**WHAT NEEDS TO BE DONE**
Render each line of the rows below as a numbered list, skipping any blank lines and leaving the pictures out.

**INFORMATION SHOWN**
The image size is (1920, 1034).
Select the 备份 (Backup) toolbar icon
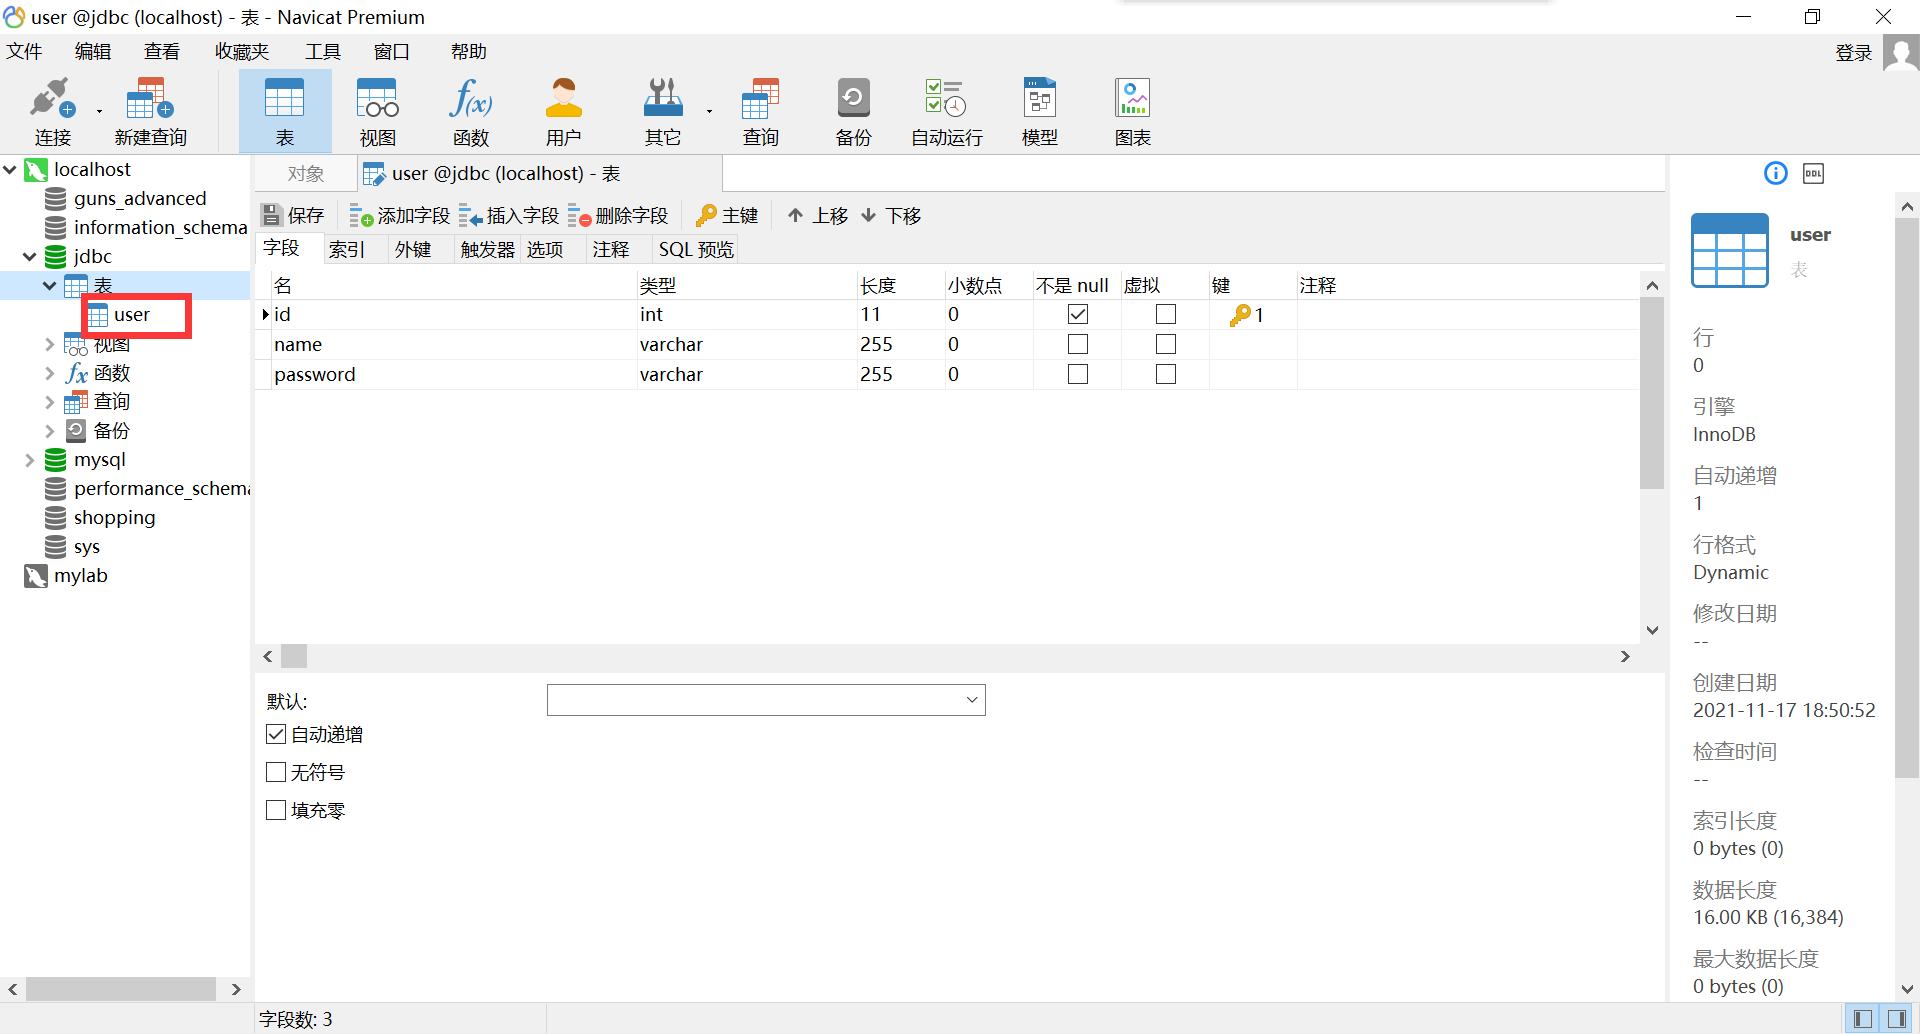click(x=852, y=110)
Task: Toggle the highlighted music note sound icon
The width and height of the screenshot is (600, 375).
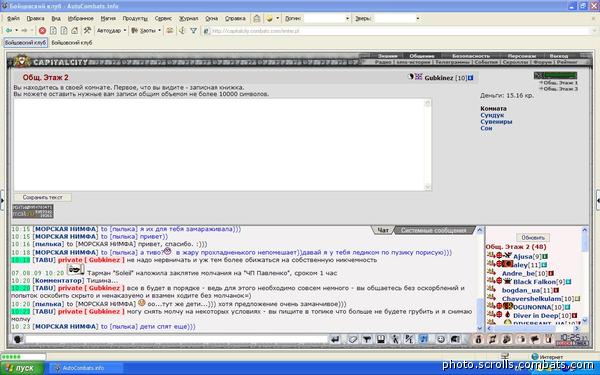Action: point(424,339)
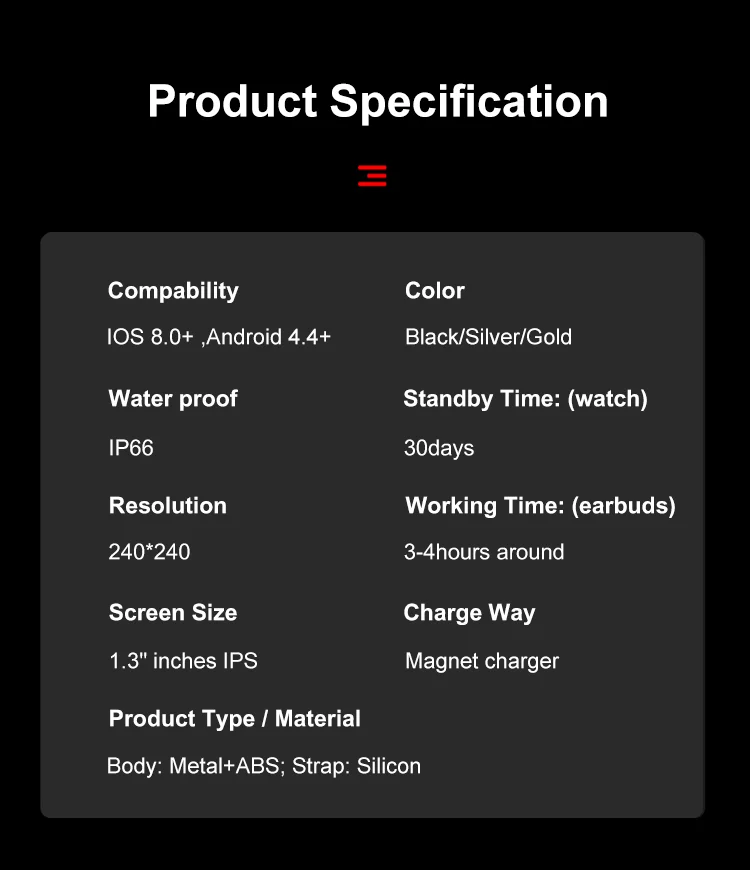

**CORRECT RESULT**
1. The image size is (1920, 1034).
2. Select the 备份 (Backup) toolbar icon
3. click(x=852, y=110)
4. Task: Toggle the highlighted music note sound icon
5. The width and height of the screenshot is (600, 375).
6. Action: point(424,339)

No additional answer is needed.